Algunos críticos franceses lo han explicado como retorno a la
violencia. Su explicación, posiblemente, es más elemental. Se trata
de un retorno a la fuerza originariamente tensora del baile. Baile, el
suyo. con la virtud que, de un modo particular, escondían los palillos
de la Argentina: virtud de hacer cavilar hasta las fronteras mismas
de lo misterioso. No importa que la veamos una y otra vez. Siempre
sorprende. No se sabe lo que quiere. No se sabe muchas veces
adónde va. Y cuando nos damos cuenta de ello, lo notamos como
se nota el relámpago en su súbito zigzag, cargado con toda la
electricidad de la naturaleza. Podría decirse de su baile todo lo que
se quiera; pero los más puritanos del flamenco, tan celosos de las
tradiciones, pasando por alto algún que otro paso fuera de lugar o
cierto sensacionalismo repajolero, no tendrían que objetar nada a su
ciencia infusa, si diese más salida a los brazos, que deslucen en su
flamenco al lado de la atención que prodigiosamente concede a los
pies, sin que se olvide, claro está, que el flamenco está siempre en
evolución, en creación constante».
Sebastián Gasch: «De pronto un brinco. Y la gitanilla bailaba. Lo
indescriptible. Alma. Alma pura. El sentimiento hecho carne. El
tablao vibraba con inaudita brutalidad e increíble precisión. La
Capitana era un producto bruto de la Naturaleza. Como todos los
gitanos, ya debía haber nacido bailando. Era la antiescuela, la
antiacademia. Todo cuanto sabía ya debía saberlo al nacer.

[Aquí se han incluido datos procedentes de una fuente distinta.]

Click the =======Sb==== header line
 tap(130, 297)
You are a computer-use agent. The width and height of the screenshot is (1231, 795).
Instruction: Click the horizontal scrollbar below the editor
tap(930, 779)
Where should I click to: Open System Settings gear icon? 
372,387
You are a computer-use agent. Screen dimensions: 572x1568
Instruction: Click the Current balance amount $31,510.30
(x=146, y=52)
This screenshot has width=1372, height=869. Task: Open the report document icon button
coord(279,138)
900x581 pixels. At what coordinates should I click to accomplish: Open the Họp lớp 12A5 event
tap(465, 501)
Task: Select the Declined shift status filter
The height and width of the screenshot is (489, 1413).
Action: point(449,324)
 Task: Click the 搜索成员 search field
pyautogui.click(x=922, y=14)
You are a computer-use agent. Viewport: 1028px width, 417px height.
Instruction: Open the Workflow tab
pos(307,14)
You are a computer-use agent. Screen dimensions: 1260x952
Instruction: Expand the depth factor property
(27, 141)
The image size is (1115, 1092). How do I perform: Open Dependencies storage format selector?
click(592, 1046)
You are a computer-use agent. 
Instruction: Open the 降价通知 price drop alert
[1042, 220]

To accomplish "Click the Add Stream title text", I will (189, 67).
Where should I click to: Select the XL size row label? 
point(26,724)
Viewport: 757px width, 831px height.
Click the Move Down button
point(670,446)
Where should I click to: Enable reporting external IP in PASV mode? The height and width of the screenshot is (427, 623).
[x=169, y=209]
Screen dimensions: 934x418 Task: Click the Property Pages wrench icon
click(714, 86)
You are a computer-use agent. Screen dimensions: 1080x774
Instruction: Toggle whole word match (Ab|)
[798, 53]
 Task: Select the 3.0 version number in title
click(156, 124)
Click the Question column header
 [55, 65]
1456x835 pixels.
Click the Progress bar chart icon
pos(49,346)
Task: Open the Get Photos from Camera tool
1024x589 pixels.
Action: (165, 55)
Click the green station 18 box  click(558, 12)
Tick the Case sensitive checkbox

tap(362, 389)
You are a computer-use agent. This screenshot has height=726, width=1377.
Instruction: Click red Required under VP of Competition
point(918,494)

Prontamente, sentíase subyugado, trastornado, dominado el
espectador por la enérgica convicción del rostro de La Capitana, por
sus feroces dislocaciones de caderas, por la bravura de sus piruetas
y la fiereza de sus vueltas quebradas, cuyo ardor animal corría
pareja con la pasmosa exactitud con que las ejecutaba. Todavía
están registrados en nuestra memoria cual placas indelebles la
rabiosa batería de sus tacones y el juego inconstante de sus brazos,
que ora levantabanse, excitados, ora desplomábanse, rendidos,
abandonados, muertos, suavemente movidos por los hombros. Lo
que más honda impresión nos causaba al verla bailar era su nervio,
que la crispaba en dramáticas contorsiones, su sangre, su violencia,
su salvaje impetuosidad de bailaora de casta». Alfredo Mañas:
«Ante Carmen, ante su baile, los gitanos guardan un silencio
respetuoso que, rápidamente, se convierte en una catarata de
alabanzas desorbitadas, sin medida. Y las alabanzas dejan paso al
orgullo que justifica y exalta la raza».